A certain parallel capacitor consist of two identical aluminium plates, each of area 2times 10^-4m^2. the plates are separated by a distance of 0,03mm, with air occupying the space between the plates. CALCULATE THE CAPACITANCE OF THE CAPACITOR. AND ALSO CALCULATE THE CHARGE STORED ON THE PLATES OF THE CAPACITOR WHEN CONNECTED TO A 6V BATTERY.
think Hard!!
To calculate the capacitance of the parallel capacitor, you can use the formula:
C = (ε₀ * A) / d
Where:
- C is the capacitance in farads (F)
- ε₀ is the permittivity of free space, approximately 8.85 × 10⁻¹² F/m
- A is the area of one plate in square meters (m²)

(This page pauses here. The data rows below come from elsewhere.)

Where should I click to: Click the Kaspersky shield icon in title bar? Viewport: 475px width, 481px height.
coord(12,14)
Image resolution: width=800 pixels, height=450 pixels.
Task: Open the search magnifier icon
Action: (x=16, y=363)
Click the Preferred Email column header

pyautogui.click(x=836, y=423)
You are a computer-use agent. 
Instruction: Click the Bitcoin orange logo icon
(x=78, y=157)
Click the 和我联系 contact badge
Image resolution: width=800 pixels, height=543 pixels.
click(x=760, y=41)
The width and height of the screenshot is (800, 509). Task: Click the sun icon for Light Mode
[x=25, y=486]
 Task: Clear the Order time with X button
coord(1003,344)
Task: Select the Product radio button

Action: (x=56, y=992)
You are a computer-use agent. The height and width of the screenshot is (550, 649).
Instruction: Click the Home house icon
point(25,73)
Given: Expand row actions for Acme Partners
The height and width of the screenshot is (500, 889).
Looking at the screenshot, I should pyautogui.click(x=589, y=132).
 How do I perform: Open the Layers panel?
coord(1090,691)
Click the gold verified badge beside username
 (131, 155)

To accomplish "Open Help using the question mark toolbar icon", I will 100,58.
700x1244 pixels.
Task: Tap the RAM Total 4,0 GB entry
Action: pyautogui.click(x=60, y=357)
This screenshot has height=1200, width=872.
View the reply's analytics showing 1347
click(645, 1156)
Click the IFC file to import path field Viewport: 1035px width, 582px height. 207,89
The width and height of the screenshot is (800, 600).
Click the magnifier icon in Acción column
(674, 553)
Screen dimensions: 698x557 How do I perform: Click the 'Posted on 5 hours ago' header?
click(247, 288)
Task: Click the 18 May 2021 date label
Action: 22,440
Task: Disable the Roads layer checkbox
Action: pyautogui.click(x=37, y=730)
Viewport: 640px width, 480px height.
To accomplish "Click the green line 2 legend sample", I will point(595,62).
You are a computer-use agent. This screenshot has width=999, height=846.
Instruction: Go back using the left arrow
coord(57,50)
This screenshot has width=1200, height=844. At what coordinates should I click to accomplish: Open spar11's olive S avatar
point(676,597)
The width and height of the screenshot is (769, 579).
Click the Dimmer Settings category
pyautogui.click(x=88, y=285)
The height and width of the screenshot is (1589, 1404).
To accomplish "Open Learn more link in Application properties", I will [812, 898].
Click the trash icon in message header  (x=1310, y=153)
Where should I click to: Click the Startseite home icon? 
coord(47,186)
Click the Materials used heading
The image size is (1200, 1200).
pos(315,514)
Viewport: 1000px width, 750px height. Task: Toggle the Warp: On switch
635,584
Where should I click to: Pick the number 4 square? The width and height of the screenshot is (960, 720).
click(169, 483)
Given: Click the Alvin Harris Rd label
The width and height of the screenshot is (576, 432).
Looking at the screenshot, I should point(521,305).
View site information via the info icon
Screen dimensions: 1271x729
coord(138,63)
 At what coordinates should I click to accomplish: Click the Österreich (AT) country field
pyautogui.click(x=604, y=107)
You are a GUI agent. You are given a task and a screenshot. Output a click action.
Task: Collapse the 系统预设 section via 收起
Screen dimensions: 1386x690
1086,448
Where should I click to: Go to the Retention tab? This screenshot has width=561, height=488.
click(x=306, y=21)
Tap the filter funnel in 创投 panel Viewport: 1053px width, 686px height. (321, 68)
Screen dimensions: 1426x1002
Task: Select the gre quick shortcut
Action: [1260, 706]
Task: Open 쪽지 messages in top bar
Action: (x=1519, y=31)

- d is the separation distance between the plates in meters (m)
Given values:
- A = 2 × 10⁻⁴ m² (area of each plate)
- d = 0.03 mm = 0.03 × 10⁻³ m (plate separation)
Let's calculate the capacitance:
C = (8.85 × 10⁻¹² F/m * 2 × 10⁻⁴ m²) / (0.03 × 10⁻³ m)
C = (8.85 × 2) / 0.03 × 10⁻⁶ μF (convert to microfarads)
C = 0.591 μF (rounded to three decimal places)
So, the capacitance of the capacitor is approximately 0.591 μF.
To calculate the charge stored on the plates when connected to a 6V battery, you can use the formula:
Q = C * V
Where:
- Q is the charge in coulombs (C)
- C is the capacitance in farads (F)
- V is the voltage across the capacitor in volts (V)
Given values:
- C = 0.591 μF (capacitance)
- V = 6V (voltage of the battery)
Let's calculate the charge:
Q = 0.591 μF * 6V
Q = 3.546 μC (rounded to three decimal places)
So, the charge stored on the plates of the capacitor when connected to a 6V battery is approximately 3.546 μC.